- Given data
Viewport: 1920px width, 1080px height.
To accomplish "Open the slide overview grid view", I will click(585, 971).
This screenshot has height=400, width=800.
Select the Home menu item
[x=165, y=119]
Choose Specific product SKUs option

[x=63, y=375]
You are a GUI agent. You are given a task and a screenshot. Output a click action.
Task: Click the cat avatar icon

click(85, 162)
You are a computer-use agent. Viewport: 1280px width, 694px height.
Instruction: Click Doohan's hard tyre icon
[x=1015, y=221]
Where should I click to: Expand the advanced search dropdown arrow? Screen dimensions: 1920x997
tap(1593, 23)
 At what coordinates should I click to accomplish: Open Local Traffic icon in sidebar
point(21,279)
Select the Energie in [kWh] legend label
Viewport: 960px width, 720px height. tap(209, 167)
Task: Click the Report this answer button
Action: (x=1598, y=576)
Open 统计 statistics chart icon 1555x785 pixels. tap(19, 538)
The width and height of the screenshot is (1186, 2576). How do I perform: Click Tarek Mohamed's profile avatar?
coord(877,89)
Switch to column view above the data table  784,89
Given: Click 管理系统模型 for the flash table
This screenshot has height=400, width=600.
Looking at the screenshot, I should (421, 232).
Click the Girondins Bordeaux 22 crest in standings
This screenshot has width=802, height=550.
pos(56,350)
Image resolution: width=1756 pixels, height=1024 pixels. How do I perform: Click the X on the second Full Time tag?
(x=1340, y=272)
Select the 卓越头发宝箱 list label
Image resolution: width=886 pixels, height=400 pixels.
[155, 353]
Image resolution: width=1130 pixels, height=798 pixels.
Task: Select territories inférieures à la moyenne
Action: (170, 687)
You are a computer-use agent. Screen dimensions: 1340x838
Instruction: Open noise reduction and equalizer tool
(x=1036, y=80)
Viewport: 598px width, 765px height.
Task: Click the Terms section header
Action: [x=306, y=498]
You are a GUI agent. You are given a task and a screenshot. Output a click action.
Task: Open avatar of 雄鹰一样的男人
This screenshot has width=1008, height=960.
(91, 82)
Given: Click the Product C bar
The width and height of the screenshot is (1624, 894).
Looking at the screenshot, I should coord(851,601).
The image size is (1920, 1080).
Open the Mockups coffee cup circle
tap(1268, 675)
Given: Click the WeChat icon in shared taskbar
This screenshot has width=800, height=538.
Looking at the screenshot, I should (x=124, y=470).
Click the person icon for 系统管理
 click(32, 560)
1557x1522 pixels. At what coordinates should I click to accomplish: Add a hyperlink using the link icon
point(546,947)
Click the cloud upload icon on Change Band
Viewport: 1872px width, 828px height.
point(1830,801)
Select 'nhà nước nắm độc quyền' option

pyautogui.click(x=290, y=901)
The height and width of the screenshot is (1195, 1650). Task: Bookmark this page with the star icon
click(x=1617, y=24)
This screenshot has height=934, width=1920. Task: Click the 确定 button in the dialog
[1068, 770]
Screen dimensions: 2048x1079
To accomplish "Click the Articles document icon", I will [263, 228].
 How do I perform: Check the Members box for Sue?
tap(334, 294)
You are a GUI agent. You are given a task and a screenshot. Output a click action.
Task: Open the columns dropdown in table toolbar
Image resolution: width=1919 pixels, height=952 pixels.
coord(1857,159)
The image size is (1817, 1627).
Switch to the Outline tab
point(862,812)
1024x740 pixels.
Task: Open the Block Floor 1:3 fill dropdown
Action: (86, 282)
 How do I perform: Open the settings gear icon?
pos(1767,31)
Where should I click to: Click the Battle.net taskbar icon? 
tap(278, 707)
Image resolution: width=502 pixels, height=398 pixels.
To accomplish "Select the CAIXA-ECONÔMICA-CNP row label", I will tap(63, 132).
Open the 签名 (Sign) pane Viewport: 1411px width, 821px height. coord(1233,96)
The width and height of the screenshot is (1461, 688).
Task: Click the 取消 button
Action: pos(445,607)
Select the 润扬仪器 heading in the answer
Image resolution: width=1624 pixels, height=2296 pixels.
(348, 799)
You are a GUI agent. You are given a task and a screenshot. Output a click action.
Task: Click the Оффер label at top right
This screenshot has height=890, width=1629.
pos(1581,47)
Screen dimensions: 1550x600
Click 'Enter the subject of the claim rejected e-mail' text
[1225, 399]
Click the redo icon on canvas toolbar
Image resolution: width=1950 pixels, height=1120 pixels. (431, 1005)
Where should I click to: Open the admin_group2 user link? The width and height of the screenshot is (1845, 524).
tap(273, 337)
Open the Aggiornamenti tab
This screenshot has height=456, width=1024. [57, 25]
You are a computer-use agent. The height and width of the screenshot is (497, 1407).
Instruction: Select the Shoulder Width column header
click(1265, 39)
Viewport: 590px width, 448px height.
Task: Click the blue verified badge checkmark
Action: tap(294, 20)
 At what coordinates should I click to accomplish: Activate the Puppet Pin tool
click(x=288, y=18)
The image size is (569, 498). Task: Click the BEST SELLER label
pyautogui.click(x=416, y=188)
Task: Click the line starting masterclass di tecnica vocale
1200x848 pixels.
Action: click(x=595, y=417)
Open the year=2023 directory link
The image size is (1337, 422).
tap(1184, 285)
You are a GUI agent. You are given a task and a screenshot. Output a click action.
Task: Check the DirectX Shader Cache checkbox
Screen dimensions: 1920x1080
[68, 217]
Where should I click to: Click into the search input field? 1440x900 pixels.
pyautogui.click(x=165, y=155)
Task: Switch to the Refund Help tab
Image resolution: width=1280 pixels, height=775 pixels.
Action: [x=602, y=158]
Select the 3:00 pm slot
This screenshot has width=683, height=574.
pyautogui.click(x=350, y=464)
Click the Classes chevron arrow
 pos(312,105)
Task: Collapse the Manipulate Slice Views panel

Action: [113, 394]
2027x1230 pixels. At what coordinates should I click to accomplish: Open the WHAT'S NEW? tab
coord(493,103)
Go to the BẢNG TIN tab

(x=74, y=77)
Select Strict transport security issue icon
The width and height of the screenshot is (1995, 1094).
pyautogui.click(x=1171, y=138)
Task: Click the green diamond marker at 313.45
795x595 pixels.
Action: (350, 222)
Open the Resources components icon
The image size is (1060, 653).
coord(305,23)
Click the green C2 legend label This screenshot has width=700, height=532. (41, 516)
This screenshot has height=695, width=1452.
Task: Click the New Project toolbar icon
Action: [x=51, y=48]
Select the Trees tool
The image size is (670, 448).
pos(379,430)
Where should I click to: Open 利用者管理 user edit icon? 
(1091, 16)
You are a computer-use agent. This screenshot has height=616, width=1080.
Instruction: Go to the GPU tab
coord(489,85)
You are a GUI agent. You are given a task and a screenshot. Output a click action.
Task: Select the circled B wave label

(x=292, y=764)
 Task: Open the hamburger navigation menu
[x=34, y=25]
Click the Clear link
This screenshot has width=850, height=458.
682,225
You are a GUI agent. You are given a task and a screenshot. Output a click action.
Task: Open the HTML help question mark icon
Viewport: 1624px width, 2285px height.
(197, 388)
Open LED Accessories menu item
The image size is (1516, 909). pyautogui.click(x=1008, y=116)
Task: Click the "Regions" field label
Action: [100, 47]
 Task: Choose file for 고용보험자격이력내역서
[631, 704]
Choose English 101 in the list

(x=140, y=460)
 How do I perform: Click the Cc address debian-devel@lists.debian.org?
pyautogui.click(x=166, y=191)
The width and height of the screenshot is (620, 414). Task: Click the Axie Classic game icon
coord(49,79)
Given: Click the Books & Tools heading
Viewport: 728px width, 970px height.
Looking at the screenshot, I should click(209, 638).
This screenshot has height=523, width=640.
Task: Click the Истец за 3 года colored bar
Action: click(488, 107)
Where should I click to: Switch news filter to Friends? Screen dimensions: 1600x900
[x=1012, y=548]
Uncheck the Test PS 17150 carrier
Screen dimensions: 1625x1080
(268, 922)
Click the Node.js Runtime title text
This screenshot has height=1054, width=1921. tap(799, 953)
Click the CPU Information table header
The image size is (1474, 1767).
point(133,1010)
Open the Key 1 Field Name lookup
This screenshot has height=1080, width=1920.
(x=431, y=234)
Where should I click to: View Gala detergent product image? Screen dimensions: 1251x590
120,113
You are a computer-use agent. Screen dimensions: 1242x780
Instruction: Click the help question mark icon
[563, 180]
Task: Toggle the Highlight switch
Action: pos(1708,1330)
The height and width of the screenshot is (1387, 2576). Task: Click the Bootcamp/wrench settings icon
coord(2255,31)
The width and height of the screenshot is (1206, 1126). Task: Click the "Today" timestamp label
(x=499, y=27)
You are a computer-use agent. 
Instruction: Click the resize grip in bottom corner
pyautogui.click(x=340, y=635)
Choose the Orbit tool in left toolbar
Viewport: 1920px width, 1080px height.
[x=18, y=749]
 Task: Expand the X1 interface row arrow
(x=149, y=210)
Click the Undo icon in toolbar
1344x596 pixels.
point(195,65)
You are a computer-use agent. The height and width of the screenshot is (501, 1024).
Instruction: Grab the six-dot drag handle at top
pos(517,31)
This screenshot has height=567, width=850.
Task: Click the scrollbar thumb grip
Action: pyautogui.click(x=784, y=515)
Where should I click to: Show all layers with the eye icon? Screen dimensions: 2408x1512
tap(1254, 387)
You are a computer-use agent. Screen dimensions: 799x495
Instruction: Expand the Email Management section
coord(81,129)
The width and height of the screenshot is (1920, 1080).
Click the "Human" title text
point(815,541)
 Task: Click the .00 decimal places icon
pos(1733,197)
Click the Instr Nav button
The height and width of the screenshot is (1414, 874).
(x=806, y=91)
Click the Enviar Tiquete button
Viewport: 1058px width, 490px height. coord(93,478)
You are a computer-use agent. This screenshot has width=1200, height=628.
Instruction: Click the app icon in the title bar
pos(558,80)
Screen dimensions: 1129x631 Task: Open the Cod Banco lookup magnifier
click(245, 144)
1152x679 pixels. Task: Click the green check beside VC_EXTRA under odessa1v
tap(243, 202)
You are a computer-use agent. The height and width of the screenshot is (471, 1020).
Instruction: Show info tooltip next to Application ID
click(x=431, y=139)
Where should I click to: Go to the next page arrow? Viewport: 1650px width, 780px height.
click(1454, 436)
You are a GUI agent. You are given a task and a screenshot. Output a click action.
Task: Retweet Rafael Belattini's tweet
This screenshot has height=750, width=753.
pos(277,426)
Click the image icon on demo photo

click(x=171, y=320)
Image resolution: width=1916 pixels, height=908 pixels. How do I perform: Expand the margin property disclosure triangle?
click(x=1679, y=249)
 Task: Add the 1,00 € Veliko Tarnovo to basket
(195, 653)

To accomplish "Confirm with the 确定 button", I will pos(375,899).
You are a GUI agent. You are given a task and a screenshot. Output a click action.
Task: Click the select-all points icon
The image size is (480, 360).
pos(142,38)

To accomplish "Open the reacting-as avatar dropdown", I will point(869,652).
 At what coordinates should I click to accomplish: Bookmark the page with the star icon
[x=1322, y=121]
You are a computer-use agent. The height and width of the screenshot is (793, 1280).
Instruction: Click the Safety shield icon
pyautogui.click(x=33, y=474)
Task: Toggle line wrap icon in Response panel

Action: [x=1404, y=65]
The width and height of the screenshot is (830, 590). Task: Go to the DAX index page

- Given instruction
Convert the stretch from the line containing "Task: Choose file for 고용보험자격이력내역서" through the line containing "point(195,65)" into a JSON list of strings, with one string per line and blank lines omitted.

- The solution
[
  " Task: Choose file for 고용보험자격이력내역서",
  "[631, 704]",
  "Choose English 101 in the list",
  "(x=140, y=460)",
  " How do I perform: Click the Cc address debian-devel@lists.debian.org?",
  "pyautogui.click(x=166, y=191)",
  "The width and height of the screenshot is (620, 414). Task: Click the Axie Classic game icon",
  "coord(49,79)",
  "Given: Click the Books & Tools heading",
  "Viewport: 728px width, 970px height.",
  "Looking at the screenshot, I should click(209, 638).",
  "This screenshot has height=523, width=640.",
  "Task: Click the Истец за 3 года colored bar",
  "Action: click(488, 107)",
  "Where should I click to: Switch news filter to Friends? Screen dimensions: 1600x900",
  "[x=1012, y=548]",
  "Uncheck the Test PS 17150 carrier",
  "Screen dimensions: 1625x1080",
  "(268, 922)",
  "Click the Node.js Runtime title text",
  "This screenshot has height=1054, width=1921. tap(799, 953)",
  "Click the CPU Information table header",
  "The image size is (1474, 1767).",
  "point(133,1010)",
  "Open the Key 1 Field Name lookup",
  "This screenshot has height=1080, width=1920.",
  "(x=431, y=234)",
  "Where should I click to: View Gala detergent product image? Screen dimensions: 1251x590",
  "120,113",
  "You are a computer-use agent. Screen dimensions: 1242x780",
  "Instruction: Click the help question mark icon",
  "[563, 180]",
  "Task: Toggle the Highlight switch",
  "Action: pos(1708,1330)",
  "The height and width of the screenshot is (1387, 2576). Task: Click the Bootcamp/wrench settings icon",
  "coord(2255,31)",
  "The width and height of the screenshot is (1206, 1126). Task: Click the \"Today\" timestamp label",
  "(x=499, y=27)",
  "You are a computer-use agent. ",
  "Instruction: Click the resize grip in bottom corner",
  "pyautogui.click(x=340, y=635)",
  "Choose the Orbit tool in left toolbar",
  "Viewport: 1920px width, 1080px height.",
  "[x=18, y=749]",
  " Task: Expand the X1 interface row arrow",
  "(x=149, y=210)",
  "Click the Undo icon in toolbar",
  "1344x596 pixels.",
  "point(195,65)"
]